[Stored data]

★ ★ ★ ★ ★

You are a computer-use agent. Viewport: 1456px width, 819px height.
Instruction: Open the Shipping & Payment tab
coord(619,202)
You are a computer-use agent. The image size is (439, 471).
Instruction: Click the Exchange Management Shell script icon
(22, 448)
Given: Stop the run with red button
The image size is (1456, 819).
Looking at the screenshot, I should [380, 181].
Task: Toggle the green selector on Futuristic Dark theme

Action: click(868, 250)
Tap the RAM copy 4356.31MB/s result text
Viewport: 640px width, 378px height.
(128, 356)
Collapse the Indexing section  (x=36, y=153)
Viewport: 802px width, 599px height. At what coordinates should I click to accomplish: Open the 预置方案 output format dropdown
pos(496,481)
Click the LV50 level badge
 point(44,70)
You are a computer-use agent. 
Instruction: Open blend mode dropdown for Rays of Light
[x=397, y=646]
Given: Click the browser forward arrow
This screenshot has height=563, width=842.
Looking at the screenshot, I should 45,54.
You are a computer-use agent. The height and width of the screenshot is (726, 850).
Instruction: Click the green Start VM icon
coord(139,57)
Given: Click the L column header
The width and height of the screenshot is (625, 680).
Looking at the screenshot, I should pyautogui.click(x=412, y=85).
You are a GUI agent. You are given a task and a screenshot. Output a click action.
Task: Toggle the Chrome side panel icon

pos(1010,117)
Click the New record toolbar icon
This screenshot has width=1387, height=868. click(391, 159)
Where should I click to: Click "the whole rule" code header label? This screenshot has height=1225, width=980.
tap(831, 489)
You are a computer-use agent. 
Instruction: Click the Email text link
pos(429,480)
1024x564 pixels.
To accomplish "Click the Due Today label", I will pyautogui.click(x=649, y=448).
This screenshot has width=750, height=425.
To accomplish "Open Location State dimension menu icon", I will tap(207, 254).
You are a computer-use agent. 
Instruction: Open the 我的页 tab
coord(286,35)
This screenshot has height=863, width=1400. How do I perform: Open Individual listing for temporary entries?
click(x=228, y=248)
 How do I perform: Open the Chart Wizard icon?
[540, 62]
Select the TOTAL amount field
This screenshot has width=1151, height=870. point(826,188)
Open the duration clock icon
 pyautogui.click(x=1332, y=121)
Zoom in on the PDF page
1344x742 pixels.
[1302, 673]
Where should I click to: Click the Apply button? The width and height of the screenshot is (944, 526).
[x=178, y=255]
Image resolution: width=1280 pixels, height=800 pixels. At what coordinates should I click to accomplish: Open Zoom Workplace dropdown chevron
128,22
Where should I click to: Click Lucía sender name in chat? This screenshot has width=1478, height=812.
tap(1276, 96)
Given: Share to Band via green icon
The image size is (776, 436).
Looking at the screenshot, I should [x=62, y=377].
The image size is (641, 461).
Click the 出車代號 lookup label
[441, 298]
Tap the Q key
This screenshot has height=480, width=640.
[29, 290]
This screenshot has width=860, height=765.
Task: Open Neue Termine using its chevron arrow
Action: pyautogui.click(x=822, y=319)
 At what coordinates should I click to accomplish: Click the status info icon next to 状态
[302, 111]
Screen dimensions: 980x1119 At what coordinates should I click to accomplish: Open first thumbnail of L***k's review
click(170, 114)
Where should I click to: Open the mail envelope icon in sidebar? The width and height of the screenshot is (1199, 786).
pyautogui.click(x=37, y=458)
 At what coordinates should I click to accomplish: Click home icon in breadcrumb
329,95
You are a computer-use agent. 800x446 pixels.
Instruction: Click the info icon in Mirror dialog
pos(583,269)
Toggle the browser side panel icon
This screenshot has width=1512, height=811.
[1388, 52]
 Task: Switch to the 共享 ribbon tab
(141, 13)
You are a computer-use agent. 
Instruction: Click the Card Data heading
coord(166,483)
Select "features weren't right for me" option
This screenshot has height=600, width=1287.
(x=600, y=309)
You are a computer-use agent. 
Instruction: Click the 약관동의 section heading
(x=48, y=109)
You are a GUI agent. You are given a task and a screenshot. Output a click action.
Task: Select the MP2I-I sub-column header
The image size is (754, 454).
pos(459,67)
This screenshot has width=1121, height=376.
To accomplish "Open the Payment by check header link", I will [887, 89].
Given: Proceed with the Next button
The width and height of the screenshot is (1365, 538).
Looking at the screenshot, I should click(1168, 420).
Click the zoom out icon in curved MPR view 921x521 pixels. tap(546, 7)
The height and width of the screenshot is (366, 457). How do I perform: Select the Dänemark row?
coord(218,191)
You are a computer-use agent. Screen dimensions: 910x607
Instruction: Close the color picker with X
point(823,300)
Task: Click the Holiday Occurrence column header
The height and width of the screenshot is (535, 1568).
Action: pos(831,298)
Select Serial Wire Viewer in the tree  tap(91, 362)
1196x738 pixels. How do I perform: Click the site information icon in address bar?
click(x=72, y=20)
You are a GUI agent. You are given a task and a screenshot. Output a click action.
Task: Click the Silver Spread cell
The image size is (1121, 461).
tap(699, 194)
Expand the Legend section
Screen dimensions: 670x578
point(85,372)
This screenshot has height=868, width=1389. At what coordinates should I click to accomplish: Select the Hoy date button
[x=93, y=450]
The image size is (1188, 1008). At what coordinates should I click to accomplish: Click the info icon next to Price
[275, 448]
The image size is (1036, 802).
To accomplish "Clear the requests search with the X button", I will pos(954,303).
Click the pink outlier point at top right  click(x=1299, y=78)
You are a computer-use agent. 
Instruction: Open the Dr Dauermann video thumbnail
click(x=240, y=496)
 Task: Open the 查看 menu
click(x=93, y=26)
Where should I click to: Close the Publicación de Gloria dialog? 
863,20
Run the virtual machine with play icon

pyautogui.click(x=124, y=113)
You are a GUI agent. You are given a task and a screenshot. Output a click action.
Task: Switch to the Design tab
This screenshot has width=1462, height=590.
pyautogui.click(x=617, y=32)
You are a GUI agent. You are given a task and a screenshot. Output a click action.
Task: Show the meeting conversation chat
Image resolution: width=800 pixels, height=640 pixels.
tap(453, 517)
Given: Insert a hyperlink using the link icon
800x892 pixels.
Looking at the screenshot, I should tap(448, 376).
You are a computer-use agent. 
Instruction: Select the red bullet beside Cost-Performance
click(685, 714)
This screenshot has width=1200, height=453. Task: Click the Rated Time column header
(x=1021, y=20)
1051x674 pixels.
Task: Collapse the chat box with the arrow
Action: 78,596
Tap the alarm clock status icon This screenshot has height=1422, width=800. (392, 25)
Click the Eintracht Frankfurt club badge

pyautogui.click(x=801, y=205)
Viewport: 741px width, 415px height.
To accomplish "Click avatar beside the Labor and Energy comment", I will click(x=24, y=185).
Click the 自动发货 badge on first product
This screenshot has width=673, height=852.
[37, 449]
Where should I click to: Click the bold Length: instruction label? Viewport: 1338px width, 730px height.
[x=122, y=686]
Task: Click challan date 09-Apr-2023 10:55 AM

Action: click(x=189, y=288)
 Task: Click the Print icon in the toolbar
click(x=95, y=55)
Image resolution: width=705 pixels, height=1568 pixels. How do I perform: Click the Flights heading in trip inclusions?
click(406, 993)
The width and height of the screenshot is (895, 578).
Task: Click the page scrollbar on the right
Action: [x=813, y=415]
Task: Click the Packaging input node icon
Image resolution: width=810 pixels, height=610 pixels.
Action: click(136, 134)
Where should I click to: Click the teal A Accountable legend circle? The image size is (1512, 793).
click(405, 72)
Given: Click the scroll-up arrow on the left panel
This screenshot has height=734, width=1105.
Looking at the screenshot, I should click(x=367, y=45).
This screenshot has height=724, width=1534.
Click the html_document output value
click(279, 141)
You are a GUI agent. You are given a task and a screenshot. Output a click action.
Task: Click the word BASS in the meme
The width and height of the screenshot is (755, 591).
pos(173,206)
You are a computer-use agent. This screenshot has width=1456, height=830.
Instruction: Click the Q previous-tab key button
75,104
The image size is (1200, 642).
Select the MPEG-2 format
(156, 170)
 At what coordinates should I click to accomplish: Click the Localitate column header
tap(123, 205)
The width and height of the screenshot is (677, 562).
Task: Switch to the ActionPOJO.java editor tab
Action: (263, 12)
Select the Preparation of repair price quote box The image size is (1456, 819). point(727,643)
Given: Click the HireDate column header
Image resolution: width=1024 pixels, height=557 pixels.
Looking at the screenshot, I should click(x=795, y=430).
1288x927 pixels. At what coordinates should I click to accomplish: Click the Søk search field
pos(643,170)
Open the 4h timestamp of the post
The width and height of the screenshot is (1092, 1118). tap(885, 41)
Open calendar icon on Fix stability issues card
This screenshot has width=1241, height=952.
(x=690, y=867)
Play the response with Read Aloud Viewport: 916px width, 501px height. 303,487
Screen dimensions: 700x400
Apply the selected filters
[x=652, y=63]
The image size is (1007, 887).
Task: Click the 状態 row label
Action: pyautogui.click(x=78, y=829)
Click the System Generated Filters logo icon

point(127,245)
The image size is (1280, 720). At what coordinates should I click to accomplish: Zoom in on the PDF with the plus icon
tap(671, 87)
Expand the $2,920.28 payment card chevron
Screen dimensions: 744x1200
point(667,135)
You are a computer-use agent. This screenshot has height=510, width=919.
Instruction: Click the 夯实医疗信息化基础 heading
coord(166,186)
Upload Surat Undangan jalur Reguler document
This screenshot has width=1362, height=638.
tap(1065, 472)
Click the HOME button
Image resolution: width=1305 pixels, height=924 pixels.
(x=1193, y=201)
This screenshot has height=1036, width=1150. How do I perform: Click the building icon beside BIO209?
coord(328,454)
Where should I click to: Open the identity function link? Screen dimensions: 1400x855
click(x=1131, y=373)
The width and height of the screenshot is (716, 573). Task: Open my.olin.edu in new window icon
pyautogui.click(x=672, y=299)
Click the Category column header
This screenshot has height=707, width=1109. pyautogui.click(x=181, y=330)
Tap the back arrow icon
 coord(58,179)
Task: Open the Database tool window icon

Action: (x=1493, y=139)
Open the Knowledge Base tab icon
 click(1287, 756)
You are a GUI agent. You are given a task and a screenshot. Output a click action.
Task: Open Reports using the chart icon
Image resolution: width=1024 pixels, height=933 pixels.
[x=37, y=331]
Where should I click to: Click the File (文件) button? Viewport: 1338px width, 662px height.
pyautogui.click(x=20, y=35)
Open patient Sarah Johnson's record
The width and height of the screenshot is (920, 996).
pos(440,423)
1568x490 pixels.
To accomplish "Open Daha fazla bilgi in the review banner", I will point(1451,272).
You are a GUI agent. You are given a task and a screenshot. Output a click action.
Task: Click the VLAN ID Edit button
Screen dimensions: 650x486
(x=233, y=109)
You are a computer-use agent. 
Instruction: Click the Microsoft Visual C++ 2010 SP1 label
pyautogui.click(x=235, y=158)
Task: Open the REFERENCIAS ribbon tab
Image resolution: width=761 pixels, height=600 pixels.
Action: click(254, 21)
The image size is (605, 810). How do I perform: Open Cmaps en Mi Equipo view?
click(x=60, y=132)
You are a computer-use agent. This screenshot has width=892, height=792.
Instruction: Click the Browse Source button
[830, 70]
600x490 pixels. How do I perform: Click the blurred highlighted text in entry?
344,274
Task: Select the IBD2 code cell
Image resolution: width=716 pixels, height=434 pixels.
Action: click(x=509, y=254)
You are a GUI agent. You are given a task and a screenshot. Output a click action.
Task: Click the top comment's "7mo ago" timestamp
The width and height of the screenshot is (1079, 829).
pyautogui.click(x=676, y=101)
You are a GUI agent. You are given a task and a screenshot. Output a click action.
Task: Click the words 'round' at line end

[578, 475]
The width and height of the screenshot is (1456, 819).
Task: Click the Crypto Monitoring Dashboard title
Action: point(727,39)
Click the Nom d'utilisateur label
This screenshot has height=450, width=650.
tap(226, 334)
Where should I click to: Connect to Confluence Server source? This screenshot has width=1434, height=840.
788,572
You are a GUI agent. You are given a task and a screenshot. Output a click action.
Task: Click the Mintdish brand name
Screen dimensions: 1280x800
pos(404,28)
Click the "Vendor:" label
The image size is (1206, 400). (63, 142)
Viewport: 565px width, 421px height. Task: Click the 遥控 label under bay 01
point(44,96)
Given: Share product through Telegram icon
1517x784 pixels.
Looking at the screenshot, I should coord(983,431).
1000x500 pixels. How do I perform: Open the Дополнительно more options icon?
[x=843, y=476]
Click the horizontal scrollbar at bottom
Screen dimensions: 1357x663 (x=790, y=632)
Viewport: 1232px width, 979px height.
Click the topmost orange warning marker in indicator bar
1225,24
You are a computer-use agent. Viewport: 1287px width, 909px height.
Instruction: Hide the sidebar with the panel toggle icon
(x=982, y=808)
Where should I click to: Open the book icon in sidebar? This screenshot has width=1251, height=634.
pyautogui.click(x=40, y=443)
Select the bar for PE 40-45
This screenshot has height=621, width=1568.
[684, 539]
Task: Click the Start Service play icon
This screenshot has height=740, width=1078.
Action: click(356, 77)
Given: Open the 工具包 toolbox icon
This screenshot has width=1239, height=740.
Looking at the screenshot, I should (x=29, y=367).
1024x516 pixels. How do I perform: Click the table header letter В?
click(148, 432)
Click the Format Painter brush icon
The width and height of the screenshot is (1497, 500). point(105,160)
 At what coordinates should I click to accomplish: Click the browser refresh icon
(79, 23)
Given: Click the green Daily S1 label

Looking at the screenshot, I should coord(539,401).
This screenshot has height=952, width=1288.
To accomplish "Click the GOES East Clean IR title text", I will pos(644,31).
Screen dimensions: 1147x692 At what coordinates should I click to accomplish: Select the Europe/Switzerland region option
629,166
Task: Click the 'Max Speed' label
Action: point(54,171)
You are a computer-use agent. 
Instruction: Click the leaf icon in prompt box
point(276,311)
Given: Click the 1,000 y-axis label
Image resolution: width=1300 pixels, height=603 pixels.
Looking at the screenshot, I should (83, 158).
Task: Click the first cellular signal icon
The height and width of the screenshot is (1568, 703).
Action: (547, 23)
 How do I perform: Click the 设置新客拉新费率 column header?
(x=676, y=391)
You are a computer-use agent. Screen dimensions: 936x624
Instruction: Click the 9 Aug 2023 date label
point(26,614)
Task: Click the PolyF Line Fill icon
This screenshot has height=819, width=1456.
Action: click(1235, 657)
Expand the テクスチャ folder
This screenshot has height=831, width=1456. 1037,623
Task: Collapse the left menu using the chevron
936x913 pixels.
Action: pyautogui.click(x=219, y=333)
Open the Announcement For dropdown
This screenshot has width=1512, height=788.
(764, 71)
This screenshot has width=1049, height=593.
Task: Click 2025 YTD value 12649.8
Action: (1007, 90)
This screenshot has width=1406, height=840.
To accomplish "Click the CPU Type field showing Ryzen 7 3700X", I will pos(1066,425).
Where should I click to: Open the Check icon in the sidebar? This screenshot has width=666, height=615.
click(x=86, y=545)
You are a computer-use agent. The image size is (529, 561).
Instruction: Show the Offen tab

★ ★ ★ ★ ★

→ **WHAT THE TASK ASKS**
Write down exactly the span of lines above from the one containing "1344x742 pixels." to the one containing "weren't right for", both ends included.

→ **SOLUTION BELOW**
1344x742 pixels.
[1302, 673]
Where should I click to: Click the Apply button? The width and height of the screenshot is (944, 526).
[x=178, y=255]
Image resolution: width=1280 pixels, height=800 pixels. At what coordinates should I click to accomplish: Open Zoom Workplace dropdown chevron
128,22
Where should I click to: Click Lucía sender name in chat? This screenshot has width=1478, height=812.
tap(1276, 96)
Given: Share to Band via green icon
The image size is (776, 436).
Looking at the screenshot, I should [x=62, y=377].
The image size is (641, 461).
Click the 出車代號 lookup label
[441, 298]
Tap the Q key
This screenshot has height=480, width=640.
[29, 290]
This screenshot has width=860, height=765.
Task: Open Neue Termine using its chevron arrow
Action: pyautogui.click(x=822, y=319)
 At what coordinates should I click to accomplish: Click the status info icon next to 状态
[302, 111]
Screen dimensions: 980x1119 At what coordinates should I click to accomplish: Open first thumbnail of L***k's review
click(170, 114)
Where should I click to: Open the mail envelope icon in sidebar? The width and height of the screenshot is (1199, 786).
pyautogui.click(x=37, y=458)
 At what coordinates should I click to accomplish: Click home icon in breadcrumb
329,95
You are a computer-use agent. 800x446 pixels.
Instruction: Click the info icon in Mirror dialog
pos(583,269)
Toggle the browser side panel icon
This screenshot has width=1512, height=811.
[1388, 52]
 Task: Switch to the 共享 ribbon tab
(141, 13)
You are a computer-use agent. 
Instruction: Click the Card Data heading
coord(166,483)
Select "features weren't right for me" option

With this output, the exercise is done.